Extract using OCR

How to extract data from documents that require OCR

Extractous supports Optical Character Recognition (OCR) through Tesseract integration, allowing text extraction from scanned documents and images.

Prerequisites

Install Tesseract and required language packs:

# Install Tesseract
sudo apt install tesseract-ocr

# Install language packs (example: German and Arabic)
sudo apt install tesseract-ocr-deu tesseract-ocr-ara

Using OCR with String Extraction

use extractous::Extractor;
use extractous::TesseractOcrConfig;
use extractous::PdfParserConfig;
use extractous::PdfOcrStrategy;

fn main() -> Result<(), Box<dyn std::error::Error>> {
    let extractor = Extractor::new()
        .set_ocr_config(
            TesseractOcrConfig::new()
                .set_language("deu")
        )
        .set_pdf_config(
            PdfParserConfig::new()
                .set_ocr_strategy(PdfOcrStrategy::OCR_ONLY)
        );

    let content = extractor.extract_file_to_string("path/to/scanned.pdf")?;
    Ok(())
}

Using OCR with Stream Extraction

use std::io::{BufReader, Read};
use extractous::Extractor;
use extractous::TesseractOcrConfig;
use extractous::PdfParserConfig;
use extractous::PdfOcrStrategy;

fn main() -> Result<(), Box<dyn std::error::Error>> {
    let extractor = Extractor::new()
        .set_ocr_config(
            TesseractOcrConfig::new()
                .set_language("deu")
        )
        .set_pdf_config(
            PdfParserConfig::new()
                .set_ocr_strategy(PdfOcrStrategy::OCR_ONLY)
        );

    let stream = extractor.extract_file("path/to/scanned.pdf")?;
    let mut reader = BufReader::new(stream);
    let mut buffer = Vec::new();
    reader.read_to_end(&mut buffer)?;
    Ok(())
}

OCR Strategies

The PdfOcrStrategy enum provides three options:

// Try text extraction first, fall back to OCR if no text found
.set_ocr_strategy(PdfOcrStrategy::OCR_FALLBACK)

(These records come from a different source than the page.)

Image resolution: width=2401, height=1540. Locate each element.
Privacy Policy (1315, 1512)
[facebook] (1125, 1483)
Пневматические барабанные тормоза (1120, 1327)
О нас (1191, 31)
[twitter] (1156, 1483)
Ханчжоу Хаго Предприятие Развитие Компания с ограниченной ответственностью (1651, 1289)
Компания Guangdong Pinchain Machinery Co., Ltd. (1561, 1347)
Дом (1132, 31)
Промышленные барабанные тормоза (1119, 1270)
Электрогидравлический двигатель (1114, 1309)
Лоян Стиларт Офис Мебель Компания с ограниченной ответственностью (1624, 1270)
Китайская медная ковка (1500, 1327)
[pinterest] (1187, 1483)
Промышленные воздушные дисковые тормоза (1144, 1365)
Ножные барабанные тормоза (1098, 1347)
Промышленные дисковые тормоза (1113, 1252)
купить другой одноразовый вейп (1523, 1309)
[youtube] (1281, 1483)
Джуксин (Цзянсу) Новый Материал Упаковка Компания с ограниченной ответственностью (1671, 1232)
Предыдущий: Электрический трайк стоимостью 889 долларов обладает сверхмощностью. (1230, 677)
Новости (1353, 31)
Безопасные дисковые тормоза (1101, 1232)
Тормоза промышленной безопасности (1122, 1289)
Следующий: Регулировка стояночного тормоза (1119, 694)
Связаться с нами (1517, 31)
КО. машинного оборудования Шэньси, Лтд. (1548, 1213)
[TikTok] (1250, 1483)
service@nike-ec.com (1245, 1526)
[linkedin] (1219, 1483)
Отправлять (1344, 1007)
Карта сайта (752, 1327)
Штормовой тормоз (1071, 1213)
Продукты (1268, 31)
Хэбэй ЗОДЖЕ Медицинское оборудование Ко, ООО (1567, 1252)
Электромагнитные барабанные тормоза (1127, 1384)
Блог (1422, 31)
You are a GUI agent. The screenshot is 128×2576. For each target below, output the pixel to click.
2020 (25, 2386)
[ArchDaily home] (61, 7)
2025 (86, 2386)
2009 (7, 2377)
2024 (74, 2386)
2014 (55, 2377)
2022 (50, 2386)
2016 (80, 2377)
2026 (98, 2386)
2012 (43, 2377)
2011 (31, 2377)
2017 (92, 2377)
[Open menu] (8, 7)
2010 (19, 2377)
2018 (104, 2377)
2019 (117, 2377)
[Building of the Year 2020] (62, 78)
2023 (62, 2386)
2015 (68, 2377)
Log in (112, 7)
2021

// Use OCR exclusively, ignore embedded text
.set_ocr_strategy(PdfOcrStrategy::OCR_ONLY)

// Disable OCR completely
.set_ocr_strategy(PdfOcrStrategy::NO_OCR)

Multi-language Support

Configure OCR for multiple languages:

use extractous::Extractor;
use extractous::TesseractOcrConfig;

fn main() -> Result<(), Box<dyn std::error::Error>> {
    let extractor = Extractor::new()
        .set_ocr_config(
            TesseractOcrConfig::new()
                .set_language("eng+deu+ara")  // Multiple languages
        );

    let content = extractor.extract_file_to_string("path/to/document.pdf")?;
    Ok(())
}